David Leeper should be added to the list of people who got the correct solution to the puzzle.

That Ring in My Ears (comments by Mark R. Leeper):

Ever find that you hear a name or a title and odd images come to your mind? Somebody mentioned the film AUTUMN IN NEW YORK and if I just heard the title without seeing it, it sounded like alternate history in which Turkey had conquered the world. On the other hand, hearing the name of horror writer Oliver Onions it sounds to me like something a bartender would ask after mixing a martini. [-mrl]

The Price of Film-Reviewing (comments by Mark R. Leeper):

I got a piece of mail from someone who wanted to know more about my reviewing. Do I pay for all the movies that I see? He had this image of me downloading films to a laptop and sitting in Starbuck's watching them. He wanted to know if that was an accurate picture. It probably is a good opportunity to answer his question and at the same time give readers a better idea of whom it is that they are dealing with. I may digress a little.

I'll take the easy question first. I never acquired a taste for coffee. Or tea or alcohol or tobacco for that matter. I was just never fond of the flavor. And I am too cheap to go to a Starbucks in any case. For recreation that leaves only drugs. My recreational drug of preference (and that only one that I have ever used) is dietary capsaicin. It is legal and actually healthy. And piquant food gives the same sort of high that runners get from endorphins. There I go digressing.

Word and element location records

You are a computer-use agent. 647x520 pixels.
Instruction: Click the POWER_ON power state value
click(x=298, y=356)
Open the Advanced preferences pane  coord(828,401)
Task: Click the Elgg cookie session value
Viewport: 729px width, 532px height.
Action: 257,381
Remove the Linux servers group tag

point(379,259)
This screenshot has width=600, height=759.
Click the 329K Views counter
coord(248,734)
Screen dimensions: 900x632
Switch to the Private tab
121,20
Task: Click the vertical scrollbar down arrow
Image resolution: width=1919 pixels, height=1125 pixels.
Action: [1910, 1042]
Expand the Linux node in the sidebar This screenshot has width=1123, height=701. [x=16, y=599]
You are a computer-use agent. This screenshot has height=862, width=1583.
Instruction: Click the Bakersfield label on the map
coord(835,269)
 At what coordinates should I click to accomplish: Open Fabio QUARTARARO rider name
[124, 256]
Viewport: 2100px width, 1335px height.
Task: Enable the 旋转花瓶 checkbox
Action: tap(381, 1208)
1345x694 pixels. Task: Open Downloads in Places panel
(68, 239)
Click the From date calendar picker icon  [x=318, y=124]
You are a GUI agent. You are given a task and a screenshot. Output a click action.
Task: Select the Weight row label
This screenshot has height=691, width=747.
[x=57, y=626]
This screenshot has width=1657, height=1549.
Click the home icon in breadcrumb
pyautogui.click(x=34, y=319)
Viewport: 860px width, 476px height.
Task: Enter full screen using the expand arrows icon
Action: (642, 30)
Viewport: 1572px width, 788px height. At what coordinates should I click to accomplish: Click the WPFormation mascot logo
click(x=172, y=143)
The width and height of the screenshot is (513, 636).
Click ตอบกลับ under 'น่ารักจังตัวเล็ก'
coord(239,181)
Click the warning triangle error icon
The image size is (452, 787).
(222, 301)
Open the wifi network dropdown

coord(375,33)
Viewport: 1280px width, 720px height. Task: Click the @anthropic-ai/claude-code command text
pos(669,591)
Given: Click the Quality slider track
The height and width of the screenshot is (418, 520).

#### EXERCISE SET:
1: What is the author's recreational drug of preference, according to the newsletter excerpt?
2: Reproduce everything in the newsletter excerpt from "Ever find that" down to "digress a little.".
3: Proceed with the newsletter excerpt from the point where it stops.

#### EXPECTED OUTPUTS:
1: Dietary capsaicin.

2:
Ever find that you hear a name or a title and odd images come to your mind? Somebody mentioned the film AUTUMN IN NEW YORK and if I just heard the title without seeing it, it sounded like alternate history in which Turkey had conquered the world. On the other hand, hearing the name of horror writer Oliver Onions it sounds to me like something a bartender would ask after mixing a martini. [-mrl]

The Price of Film-Reviewing (comments by Mark R. Leeper):

I got a piece of mail from someone who wanted to know more about my reviewing. Do I pay for all the movies that I see? He had this image of me downloading films to a laptop and sitting in Starbuck's watching them. He wanted to know if that was an accurate picture. It probably is a good opportunity to answer his question and at the same time give readers a better idea of whom it is that they are dealing with. I may digress a little.

3:
Oh, and I don't own a laptop. I have an old HP 200LX palmtop that I have used so long that I can touch-type on it in a dark theater. Yeah, a lot of my notes come out garbled that way, but enough are not that they are usually useful. I have written some spreadsheets for it to help me organize my notes. But it is no better than I am at guessing what a garbled note means. So walking out of the theater I can already be working on my review if I want to. Usually I will be looking at my notes and trying to figure out what "buce nysucak" meant, looking to see what keys are near the keys I typed. (That was a mistyping of "nice musical", if you are curious.)

Okay, what do I pay for movies? I never go to an evening show. (Did I mention I was cheap?) I can go to a matinee for $6 to $7.75 in my area. That is if I want to see a current film. I know people who go to the movies once a week. I don't see that much in theaters, maybe averaging one every two weeks. Actually I probably do not even go to that many.

Older films I get through Netflix. I watch and return them soon after receiving them, so I average less than $1.50 per Netflix film. I am on the three-disk plan. In addition Netflix gives you free movies to download to your PC/Mac. I think that brings the average price down to about a dollar a film. But Netflix is not the bargain that it once was. Films that are relatively major they seem to only buy a small number of copies for and then customers wait in queue for them for a long time. VICKY CHRISTINA BARCELONA I have been waiting for since it was released to disk. It has been at the top of my Netflix queue and yet it never seems to be sent. Some films just are very hard to get through Netflix, so I just joined Blockbuster's single film mail plan. They have a smaller selection, but they frequently have the films I cannot convince Netflix to send me.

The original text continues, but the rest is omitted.